The US Press, Spooks & the Church Committee
Wednesday August 16, 2023

On Jan. 9, 1953, The Washington Post published an editorial we can read all these years later as a murmur amid silence. “Choice or Chance” was a blunt worry about what the CIA, 5 years old at this time, was getting up to. Was the agency to analyze information it gathered or that had come to it — a matter of chance — or was it actively and covertly to execute interventions of its own choosing?
The agency hardly invented clandestine operations, coups, assassinations, disinformation campaigns, election fixing, bribery in high places, false flags and the like. But it was elaborating and institutionalizing such intrigues, and they were coming to define America’s Cold War conduct.
The Washington Post stood with the objectors — at least it did on page 20 of that winter Friday’s editions. The agency’s activities were “incompatible with a democracy,” Washington’s local paper protested. They risked an unwanted war. Reform was in order. Once again to be noted: The conflict the Post aired concerned method. The Cold War’s taxonomy and Washington’s division of the world into adversarial blocs lay beyond question.

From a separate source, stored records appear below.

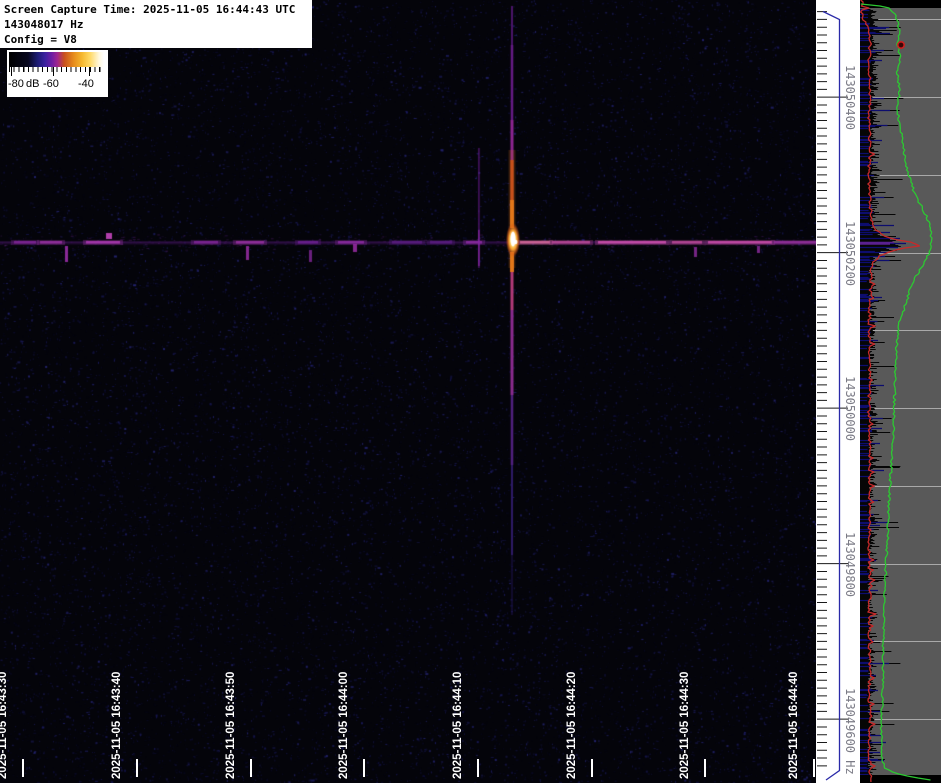 Image resolution: width=941 pixels, height=783 pixels. What do you see at coordinates (850, 732) in the screenshot?
I see `frequency-label: 143049600 Hz` at bounding box center [850, 732].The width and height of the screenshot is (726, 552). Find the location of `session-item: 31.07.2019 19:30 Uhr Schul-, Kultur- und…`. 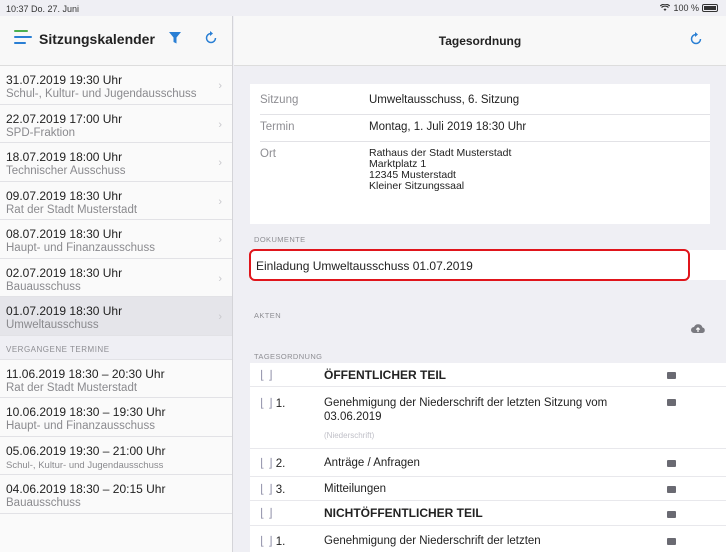

session-item: 31.07.2019 19:30 Uhr Schul-, Kultur- und… is located at coordinates (116, 86).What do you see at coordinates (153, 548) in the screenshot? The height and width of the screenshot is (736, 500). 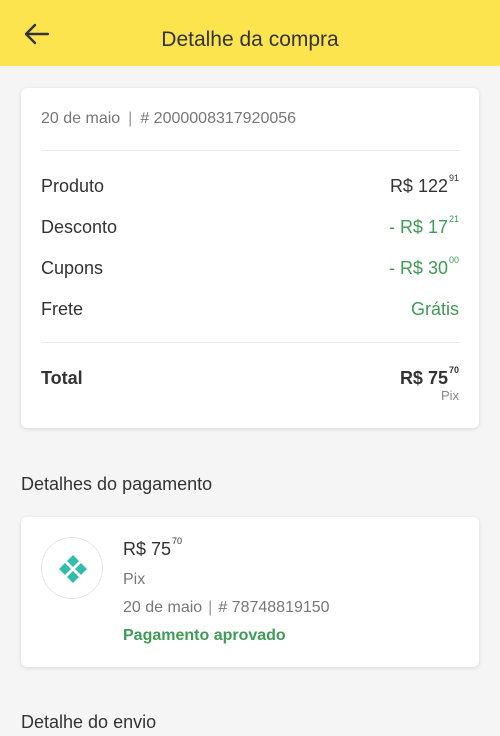 I see `payment-amount: R$ 7570` at bounding box center [153, 548].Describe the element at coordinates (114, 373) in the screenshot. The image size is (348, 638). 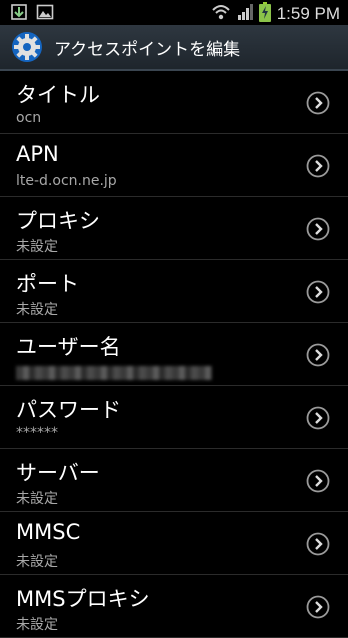
I see `item-value-redacted` at that location.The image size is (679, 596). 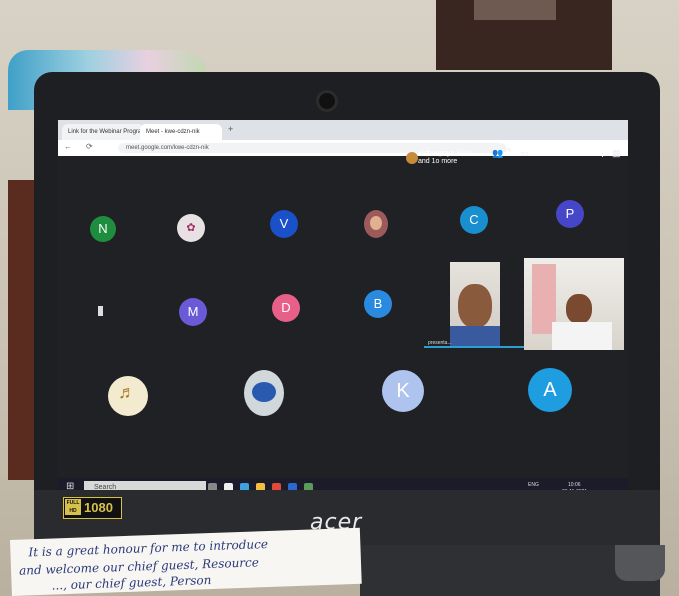 I want to click on participant-avatar: D, so click(x=286, y=308).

As interesting as the Post’s editorial was the dead quiet that followed. Nothing more was published on the topic. Eight months later, the Post obfuscated the CIA’s role in the coup that toppled the Mossadegh government in Iran; a year after that came the coup that brought down the democratically elected government of Jacobo Árbenz in Guatemala, and the CIA’s role in it was once again illegible.